Forecast is for a 100% chance of Sportiness with an increased chance of Spiciness…

IndenturedServant

It’s hard to be snarky when everything you write is true!

So glad I live in a chimpout free zone! Not that we don’t have our own issues but a full on Jane Goodall documentary is not in my local future. 🙂

Stucky

“When we get small business to boom, we can save America, restore our middle class and once again lead the world. ” —- from the article

I like the author’s enthusiasm, BUT his prognostications seem a tad bit too optimistic. Not that there’s anything wrong with that.

starfcker the deplorable
starfcker the deplorable

Help is on the way, november 8th

Lysander The Deplorable
Lysander The Deplorable

November 8th……..The day SMOD enters Earth’s atmosphere.

Women and minorities will suffer most.

NickelthroweR
NickelthroweR

Greetings,

Small business is also hurting because the infrastructure needed to support such endeavors has wilted away in an all too predictable feedback loop. See, when you go about making things, you depend on all of your vendors and subcontractors to not only deliver parts and materials but also to help develop better products. I think of it as a partnership.

Having someone I can speak with in person, preferably at their business location or even speaking with someone here in the United States by phone is far far far more better than having to deal with the faceless, bottomless pit that is Asian manufacturing.

Case in point: Though it is an hour away, I can drive over and speak with the owner of the company that hand wires my audio transformers. This guy forgets more before noon than I’ve learned in a lifetime.
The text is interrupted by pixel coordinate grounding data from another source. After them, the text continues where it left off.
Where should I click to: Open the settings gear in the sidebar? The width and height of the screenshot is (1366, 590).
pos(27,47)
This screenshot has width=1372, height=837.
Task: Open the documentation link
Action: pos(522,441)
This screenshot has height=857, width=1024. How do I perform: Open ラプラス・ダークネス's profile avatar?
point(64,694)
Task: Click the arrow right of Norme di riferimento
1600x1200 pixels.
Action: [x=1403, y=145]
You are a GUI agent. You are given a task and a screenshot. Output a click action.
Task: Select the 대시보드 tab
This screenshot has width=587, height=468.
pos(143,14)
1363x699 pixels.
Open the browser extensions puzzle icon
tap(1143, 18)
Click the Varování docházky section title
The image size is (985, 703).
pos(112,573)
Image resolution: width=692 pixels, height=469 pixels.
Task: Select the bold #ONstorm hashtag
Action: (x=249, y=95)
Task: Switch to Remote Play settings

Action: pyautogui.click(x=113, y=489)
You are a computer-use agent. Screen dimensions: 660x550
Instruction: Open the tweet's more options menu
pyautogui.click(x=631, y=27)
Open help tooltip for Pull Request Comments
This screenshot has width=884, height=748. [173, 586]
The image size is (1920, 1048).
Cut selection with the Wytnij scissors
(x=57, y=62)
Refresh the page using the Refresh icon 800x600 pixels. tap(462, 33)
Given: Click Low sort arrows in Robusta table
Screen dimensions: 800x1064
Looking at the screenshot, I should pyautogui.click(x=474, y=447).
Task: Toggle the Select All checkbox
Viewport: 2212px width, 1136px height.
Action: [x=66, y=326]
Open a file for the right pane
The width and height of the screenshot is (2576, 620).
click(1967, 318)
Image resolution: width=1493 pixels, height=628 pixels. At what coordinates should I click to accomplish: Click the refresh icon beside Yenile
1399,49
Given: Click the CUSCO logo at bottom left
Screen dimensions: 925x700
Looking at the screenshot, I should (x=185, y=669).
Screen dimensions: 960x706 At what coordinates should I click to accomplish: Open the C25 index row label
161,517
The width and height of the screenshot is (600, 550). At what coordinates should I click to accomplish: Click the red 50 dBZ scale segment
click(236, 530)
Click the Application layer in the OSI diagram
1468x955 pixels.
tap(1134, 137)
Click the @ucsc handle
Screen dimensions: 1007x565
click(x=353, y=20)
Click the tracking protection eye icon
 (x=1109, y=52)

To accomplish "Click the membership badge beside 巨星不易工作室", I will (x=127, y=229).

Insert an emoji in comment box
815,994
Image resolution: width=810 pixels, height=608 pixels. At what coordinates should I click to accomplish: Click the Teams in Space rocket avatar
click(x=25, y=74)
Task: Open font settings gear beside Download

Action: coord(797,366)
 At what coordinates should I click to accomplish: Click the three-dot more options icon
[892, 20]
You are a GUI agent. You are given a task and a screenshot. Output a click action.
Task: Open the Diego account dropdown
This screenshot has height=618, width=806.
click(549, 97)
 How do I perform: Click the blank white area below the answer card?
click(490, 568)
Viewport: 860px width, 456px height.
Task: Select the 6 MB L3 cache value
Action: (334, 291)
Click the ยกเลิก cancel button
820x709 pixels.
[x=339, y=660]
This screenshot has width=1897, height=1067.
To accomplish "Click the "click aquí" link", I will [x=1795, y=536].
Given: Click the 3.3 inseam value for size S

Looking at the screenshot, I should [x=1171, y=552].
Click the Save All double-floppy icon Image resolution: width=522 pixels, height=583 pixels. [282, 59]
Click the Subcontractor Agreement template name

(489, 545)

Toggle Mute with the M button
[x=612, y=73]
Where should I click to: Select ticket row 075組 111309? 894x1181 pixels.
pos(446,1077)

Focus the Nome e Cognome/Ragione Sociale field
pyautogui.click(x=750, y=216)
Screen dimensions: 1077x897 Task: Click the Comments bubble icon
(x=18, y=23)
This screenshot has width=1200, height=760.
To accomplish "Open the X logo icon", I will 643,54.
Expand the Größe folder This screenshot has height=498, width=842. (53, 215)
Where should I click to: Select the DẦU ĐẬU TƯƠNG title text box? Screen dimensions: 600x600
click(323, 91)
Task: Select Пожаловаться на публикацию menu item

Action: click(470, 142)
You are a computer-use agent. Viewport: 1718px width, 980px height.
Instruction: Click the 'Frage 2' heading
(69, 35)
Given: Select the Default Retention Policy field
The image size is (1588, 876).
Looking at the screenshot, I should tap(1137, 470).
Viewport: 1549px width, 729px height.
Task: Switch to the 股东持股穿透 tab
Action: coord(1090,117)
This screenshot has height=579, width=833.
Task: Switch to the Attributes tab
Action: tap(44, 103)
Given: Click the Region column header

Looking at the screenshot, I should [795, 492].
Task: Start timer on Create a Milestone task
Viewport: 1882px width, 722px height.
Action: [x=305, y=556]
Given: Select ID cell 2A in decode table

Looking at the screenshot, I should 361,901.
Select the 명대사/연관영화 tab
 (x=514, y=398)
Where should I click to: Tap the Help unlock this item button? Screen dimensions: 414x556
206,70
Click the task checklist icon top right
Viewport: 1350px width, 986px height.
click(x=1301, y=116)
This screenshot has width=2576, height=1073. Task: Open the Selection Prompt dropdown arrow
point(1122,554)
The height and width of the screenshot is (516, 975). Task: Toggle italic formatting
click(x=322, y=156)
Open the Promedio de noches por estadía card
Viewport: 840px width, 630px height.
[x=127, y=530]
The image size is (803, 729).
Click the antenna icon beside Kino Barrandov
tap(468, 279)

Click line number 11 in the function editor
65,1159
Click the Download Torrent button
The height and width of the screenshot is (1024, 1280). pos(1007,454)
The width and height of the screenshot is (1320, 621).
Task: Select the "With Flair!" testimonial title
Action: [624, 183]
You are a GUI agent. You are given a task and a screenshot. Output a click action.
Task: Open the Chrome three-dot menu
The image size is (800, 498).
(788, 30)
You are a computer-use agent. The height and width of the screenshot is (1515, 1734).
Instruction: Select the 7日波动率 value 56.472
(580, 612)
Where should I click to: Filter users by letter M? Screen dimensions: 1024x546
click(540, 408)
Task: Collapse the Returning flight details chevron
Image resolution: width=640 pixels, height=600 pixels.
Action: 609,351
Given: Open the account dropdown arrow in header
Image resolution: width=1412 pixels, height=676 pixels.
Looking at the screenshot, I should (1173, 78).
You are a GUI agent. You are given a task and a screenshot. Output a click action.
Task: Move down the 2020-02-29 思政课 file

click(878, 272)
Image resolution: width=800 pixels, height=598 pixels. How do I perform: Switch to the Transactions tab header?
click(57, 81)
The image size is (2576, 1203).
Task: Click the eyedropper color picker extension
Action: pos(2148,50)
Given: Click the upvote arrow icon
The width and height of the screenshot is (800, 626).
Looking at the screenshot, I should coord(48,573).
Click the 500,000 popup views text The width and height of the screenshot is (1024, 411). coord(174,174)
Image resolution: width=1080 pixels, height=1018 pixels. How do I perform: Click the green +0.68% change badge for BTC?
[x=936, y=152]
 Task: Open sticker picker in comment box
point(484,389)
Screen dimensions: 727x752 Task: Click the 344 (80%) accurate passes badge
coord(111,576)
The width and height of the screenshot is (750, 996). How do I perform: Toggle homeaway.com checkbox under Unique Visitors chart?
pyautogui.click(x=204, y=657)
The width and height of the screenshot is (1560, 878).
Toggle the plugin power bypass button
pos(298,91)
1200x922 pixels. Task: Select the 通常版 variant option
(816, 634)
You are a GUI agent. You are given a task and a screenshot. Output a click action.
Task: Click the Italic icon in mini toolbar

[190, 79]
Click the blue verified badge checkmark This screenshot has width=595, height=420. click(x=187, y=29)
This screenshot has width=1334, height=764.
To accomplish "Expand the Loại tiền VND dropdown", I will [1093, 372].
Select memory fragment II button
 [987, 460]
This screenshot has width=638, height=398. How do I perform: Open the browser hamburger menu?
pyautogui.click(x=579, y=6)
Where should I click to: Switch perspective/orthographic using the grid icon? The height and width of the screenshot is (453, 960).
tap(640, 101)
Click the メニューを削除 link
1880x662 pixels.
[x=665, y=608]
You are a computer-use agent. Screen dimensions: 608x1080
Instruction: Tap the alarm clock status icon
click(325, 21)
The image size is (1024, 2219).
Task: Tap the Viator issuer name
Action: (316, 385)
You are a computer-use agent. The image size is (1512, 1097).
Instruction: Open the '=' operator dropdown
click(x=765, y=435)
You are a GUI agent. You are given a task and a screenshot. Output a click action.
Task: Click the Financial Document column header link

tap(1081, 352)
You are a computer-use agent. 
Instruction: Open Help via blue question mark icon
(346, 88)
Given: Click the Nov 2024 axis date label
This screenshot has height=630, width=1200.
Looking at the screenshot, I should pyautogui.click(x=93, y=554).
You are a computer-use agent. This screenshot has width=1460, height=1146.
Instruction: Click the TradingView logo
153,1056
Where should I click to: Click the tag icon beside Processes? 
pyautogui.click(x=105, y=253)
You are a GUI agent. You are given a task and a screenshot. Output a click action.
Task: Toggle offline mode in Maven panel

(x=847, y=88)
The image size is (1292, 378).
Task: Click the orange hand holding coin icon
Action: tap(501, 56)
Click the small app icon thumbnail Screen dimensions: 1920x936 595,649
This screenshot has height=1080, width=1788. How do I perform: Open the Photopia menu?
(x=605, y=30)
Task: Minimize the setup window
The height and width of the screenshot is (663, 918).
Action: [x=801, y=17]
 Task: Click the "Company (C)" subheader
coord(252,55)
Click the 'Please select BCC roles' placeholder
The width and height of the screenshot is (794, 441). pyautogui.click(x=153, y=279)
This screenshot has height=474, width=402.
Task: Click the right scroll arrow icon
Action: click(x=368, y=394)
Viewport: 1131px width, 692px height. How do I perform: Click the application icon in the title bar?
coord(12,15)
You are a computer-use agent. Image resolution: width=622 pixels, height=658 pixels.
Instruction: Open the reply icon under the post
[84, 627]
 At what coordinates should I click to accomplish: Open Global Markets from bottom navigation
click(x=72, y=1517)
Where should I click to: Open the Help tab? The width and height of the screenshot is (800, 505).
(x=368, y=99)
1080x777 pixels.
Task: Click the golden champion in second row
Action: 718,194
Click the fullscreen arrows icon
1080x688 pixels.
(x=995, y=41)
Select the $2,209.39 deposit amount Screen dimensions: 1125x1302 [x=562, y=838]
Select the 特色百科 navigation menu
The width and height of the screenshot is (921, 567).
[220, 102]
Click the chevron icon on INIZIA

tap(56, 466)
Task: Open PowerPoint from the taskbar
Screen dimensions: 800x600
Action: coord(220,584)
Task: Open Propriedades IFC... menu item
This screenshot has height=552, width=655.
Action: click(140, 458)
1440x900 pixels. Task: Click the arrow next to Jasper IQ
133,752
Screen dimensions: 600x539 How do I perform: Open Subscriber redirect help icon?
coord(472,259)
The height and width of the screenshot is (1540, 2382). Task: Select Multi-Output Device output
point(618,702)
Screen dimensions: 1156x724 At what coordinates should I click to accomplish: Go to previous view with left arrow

Anyway, he wants my business to be successful so he’ll suggest parts or circuits or changes in the transformer design that will help me to better achieve my goals.

This man is more than 70 years old.

Most of the vendors that I use seem to have owners that are past the age of retirement. Once these guys are gone, it will be hard for the next audio company that comes up behind me to get any traction as the knowledge base needed to grow a business will be gone. It will be in Asia.